Dataset extract section start

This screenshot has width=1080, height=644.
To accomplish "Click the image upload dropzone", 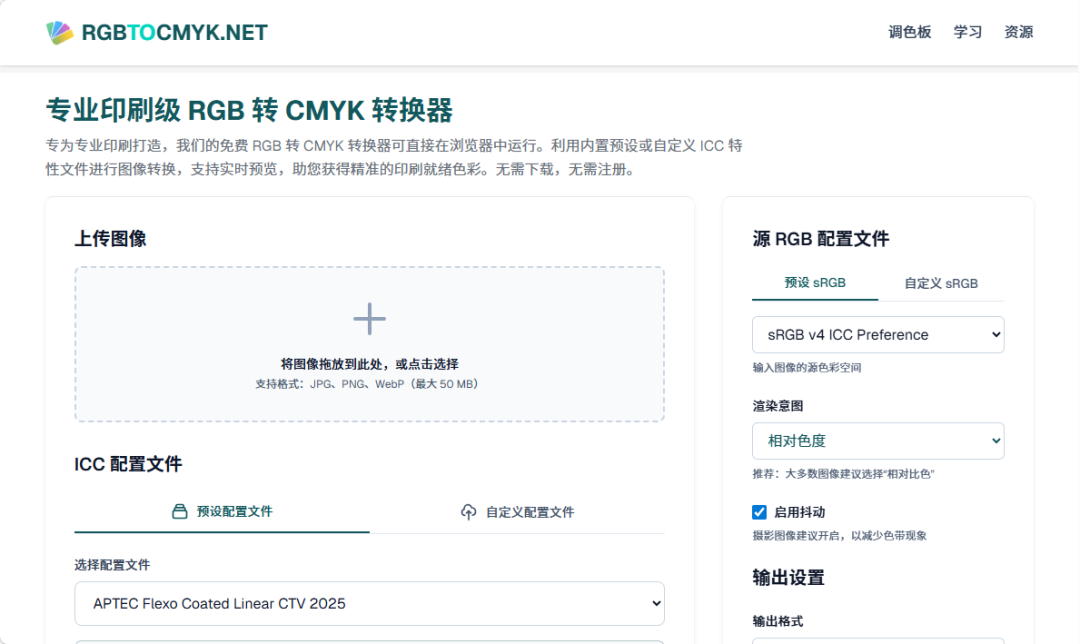I will [x=369, y=344].
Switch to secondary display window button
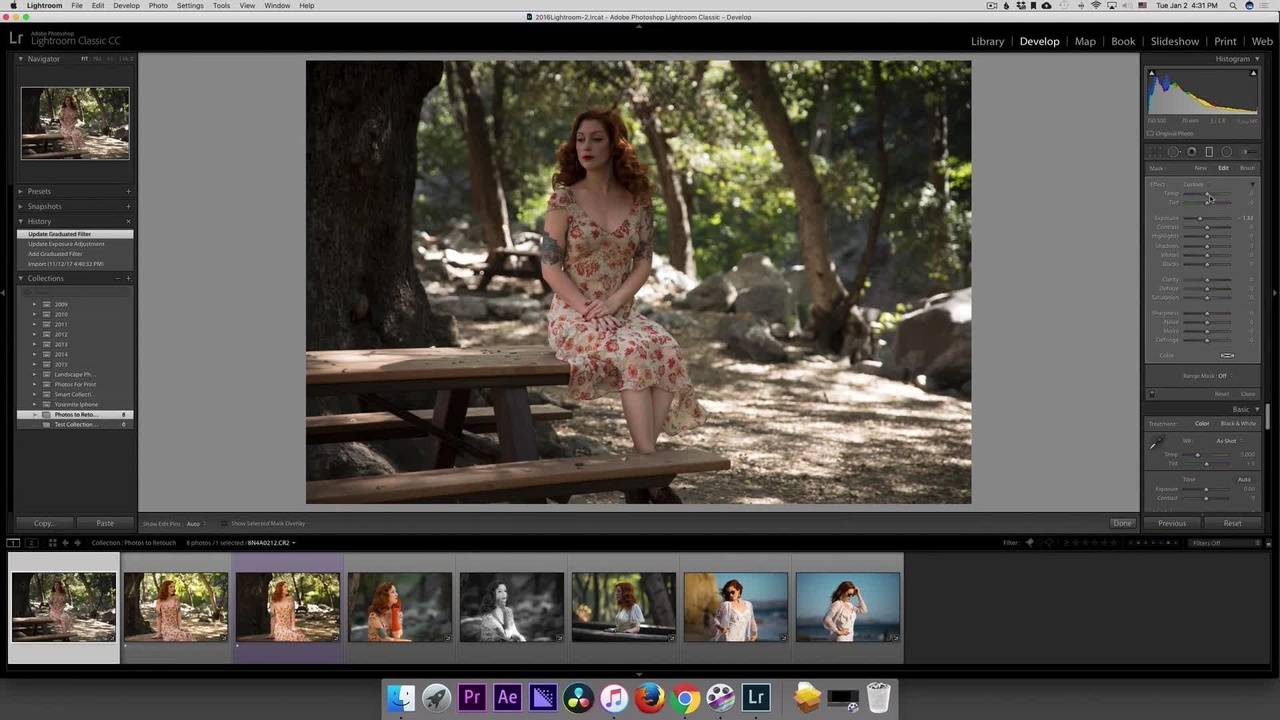1280x720 pixels. point(31,543)
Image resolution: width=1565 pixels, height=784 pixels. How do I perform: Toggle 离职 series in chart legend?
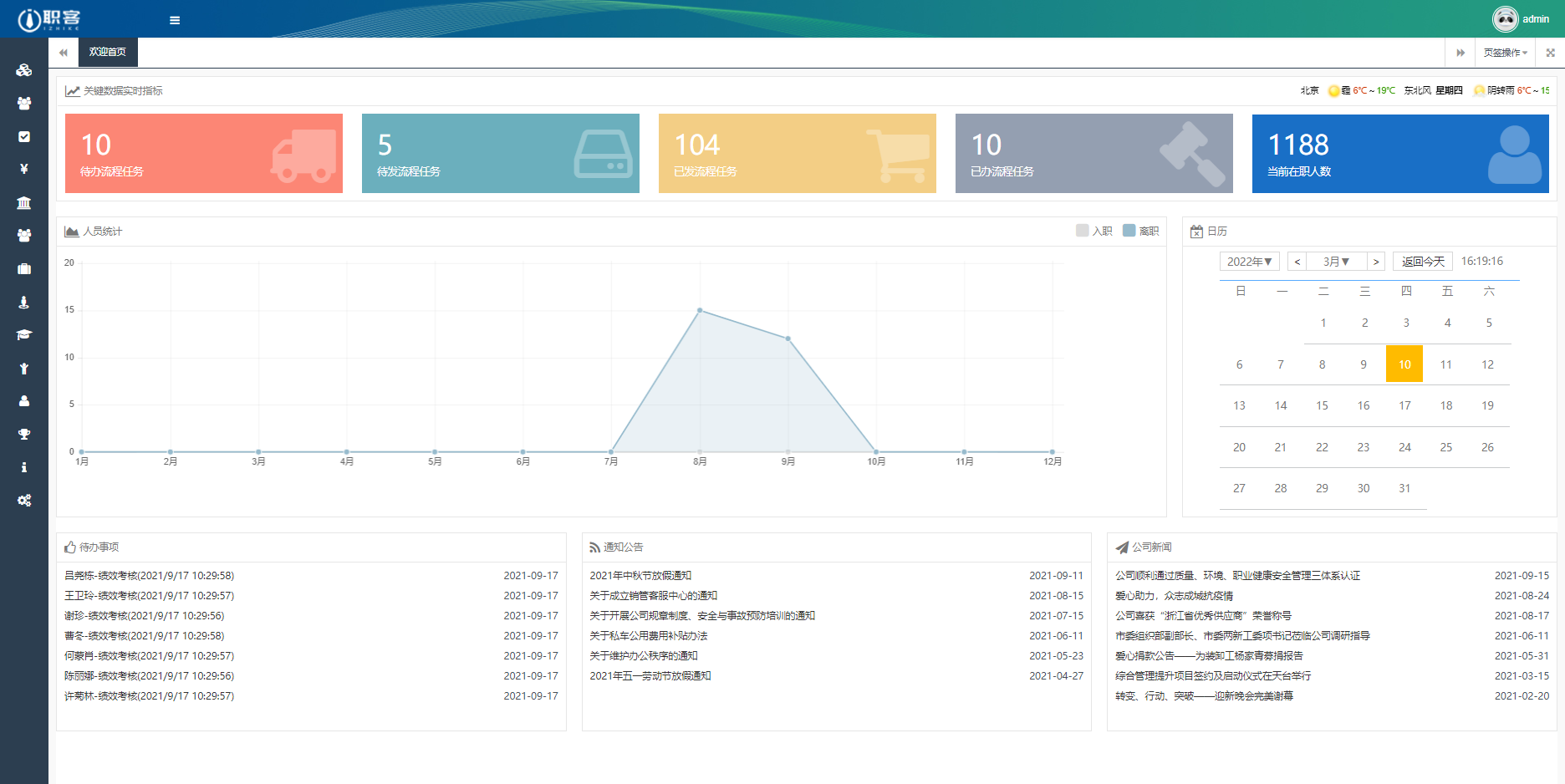[1141, 231]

Dataset extract section end

Directions for this task.
Beginning at the line with "Image resolution: width=1565", reproduce each line exactly through the last line of the records above, with pictures left out.

Solution for this task.
Image resolution: width=1565 pixels, height=784 pixels. How do I perform: Toggle 离职 series in chart legend?
[1141, 231]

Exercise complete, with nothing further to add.